Pain Point Two: Brands still wonder if they can continue to effectively “feed the content beast.” In fact, according to a Content Marketing Institute and Marketing Profs study, 64 percent of marketers say their biggest challenge is creating sufficient content. Marketers fret that they will never have enough content to reach people and stay top-of-mind at every point of the buyer’s journey. In reality, the brand will never maintain the post position in the day-to-day lives of customers, prospects and other stakeholders. Content whizzes past people’s consciousness so quickly that they barely have time to bookmark, download or save it. And even if they do, they may not remember they did so when they need it.
Many brands overcompensate for these dynamics by generating a ton of content and indiscriminately amplifying it across as many channels as possible. The real goal is to worry less about content volume and instead create fewer pieces of “epic” content that kindle an “aha” moment when a person discovers it and realizes it is just what they need right now. That is how most people consume content. They go find it when they need it.
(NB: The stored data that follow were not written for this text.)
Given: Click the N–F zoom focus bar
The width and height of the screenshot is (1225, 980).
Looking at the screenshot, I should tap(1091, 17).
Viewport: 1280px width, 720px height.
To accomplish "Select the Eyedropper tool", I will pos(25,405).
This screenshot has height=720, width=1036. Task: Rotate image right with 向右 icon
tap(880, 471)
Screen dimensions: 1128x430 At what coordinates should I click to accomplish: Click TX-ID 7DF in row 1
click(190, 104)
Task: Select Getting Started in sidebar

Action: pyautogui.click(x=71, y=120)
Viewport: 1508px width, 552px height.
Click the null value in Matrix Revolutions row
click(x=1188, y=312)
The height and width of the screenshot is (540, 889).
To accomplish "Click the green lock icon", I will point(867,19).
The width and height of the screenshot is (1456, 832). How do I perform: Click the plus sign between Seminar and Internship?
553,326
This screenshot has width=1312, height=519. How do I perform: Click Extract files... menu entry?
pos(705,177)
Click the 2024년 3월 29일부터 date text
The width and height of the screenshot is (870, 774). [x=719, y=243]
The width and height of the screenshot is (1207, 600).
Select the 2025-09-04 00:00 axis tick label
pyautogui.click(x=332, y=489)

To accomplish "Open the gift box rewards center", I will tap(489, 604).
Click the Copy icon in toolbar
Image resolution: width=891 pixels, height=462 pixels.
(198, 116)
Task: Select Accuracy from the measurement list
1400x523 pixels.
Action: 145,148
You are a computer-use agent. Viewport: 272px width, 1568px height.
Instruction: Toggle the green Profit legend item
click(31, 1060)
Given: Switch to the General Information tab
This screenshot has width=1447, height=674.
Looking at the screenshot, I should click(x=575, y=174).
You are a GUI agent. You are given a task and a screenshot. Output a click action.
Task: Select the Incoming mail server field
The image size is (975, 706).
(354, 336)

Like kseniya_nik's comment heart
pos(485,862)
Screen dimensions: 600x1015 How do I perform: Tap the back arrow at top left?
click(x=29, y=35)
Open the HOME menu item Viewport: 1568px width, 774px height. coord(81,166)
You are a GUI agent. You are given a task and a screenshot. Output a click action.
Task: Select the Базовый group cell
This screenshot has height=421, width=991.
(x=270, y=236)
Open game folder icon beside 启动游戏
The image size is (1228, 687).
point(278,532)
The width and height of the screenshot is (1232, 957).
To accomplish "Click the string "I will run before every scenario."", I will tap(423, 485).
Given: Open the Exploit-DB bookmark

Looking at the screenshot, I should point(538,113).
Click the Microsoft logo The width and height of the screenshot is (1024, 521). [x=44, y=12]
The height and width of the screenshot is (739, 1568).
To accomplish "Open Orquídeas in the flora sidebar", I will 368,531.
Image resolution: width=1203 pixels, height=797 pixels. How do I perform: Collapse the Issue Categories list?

Finding the right mix will help eliminate the “feeding the beast” syndrome as less of the content creation burden falls on the internal content team. This requires an insights process that forecasts the right content and topics along the decision journey.
Once the roadmap is complete, creating the right content becomes a more focused effort. One outcome of the insights process is the creation of filters that can be incorporated into a checklist or scorecard to gauge the overall effectiveness of each content asset. These filters would include segment relevance, message attractiveness, appropriate voice for genre or format, contribution to KPI, ability to differentiate and pertinence to the marketplace. This tool will focus authors and give editors or strategists a process to optimize the value of content. And, if the content is both emergent and engaging, it will have a longer shelf life, which can result in the need for fewer pieces of content.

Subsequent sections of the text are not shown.